The artform of film creates a space between the viewer and the viewed in a whole new way. The viewer of a painting can mediate themselves, unpack it, and view it as it is. The relationship between the viewer and the painting is direct. However, the camera becomes a mediator between the viewer and the subject of the film. The director and cameraman chose what you see, how you see it, how things are grouped, lighted, and so forth. Continuity of a film is also highly unnatural. Scenes are chopped and changes, refilmed until ‘perfect’, and reproduced into a new, synthetic unity. This art cannot mirror life like earlier artforms.
The other issue with film is how it alienates the actor from their self. They lose the audience, and in doing so, they lose self validation. The only thing they direct towards is a camera. An actor without an audience has a very different nature to an actor with an audience, and this loss of self is conferred to both the viewer and the actor. It is inorganic, the actor has a relationship with the audience when performing live, which is lost when the audience is taken away. The loss of self validation is also the loss of identity and meaning in one’s self. As we view a picture of our self, and view other people’s perceptions of us, we come to understand ourselves. The actor has no understanding of himself in front of the camera because that reciprocal self validation is lost to the vacuum of the camera. This means that the filmic art becomes a sign of the loss of self, since we validate ourselves in art, and we cannot validate ourselves in film because there is no solid subject-identity through which we can identify either.
Another way in which film is different to other art is that when we view a painting, our consciousness permeates the space of the art naturally, and in organic time. When a viewer views a film, however, the film imposes fully into the consciousness of the viewer. This not only forces the viewer into a kind of participation new to the art-viewer relationship, but halts one from thinking about the art, for thought is subsumed by the movement of the piece. If you think about a moment in a film, you lose everything that follows, and you therefore miss out on the film. To appreciate a film fully, you must desist from complex thought. Art kills thought.

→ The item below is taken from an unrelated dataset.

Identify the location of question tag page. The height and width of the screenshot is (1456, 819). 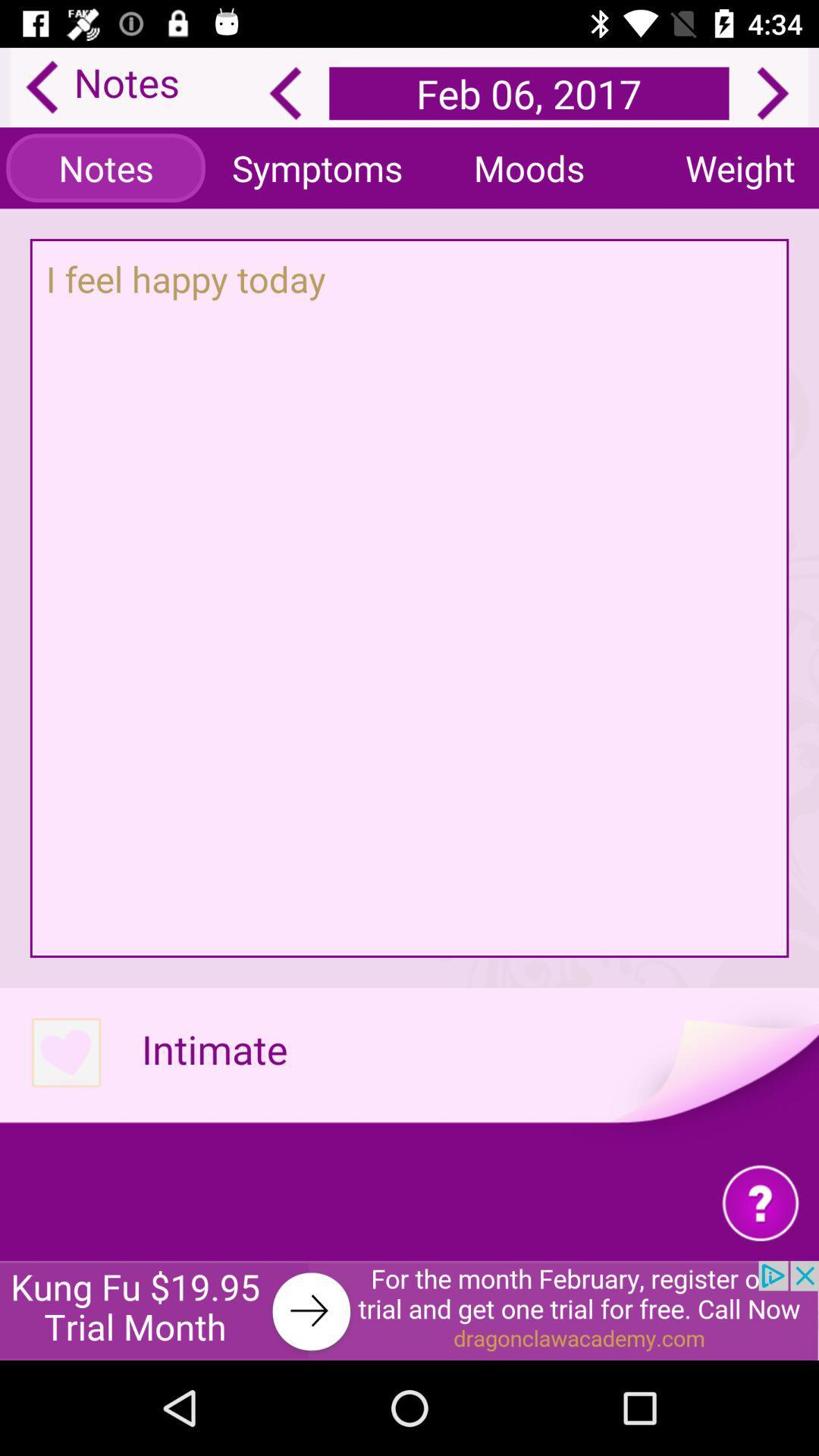
(761, 1201).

Benjamin claims that this makes the film the ‘art of the proletariat’ because the proletariat’s life is so hard that all they want from art is a veritable holiday. Because film is so immersive as to subsume their thought and senses, it creates, for the viewer, a ‘holiday from life’.
Artists have always sought to transcend the limits of power their mediums have, and what film directors do is take over from the Dadaist art movement. The Dada school looked to confront the barren meaninglessness of life, and film managed to minimise the meaning-subject relationship. Film became an experientially significant move on from the ‘word salad’ poetry of the Absurdists and Dadaists. Art has to mirror the meaning of the age because the meaning of the age is always captured in the art. The age of reproduction loses meaningfulness, and therefore we have reached a cultural crisis. This is where Walter Benjamin leads us to at the end of the essay. He takes the sad view that the next progression from this modern art is war, or anything which can fulfill the role of war in the art world. If meaning is lost, we must experience the anguish of loss of meaning before we move on, and this is the ultimate necessary step, he believed.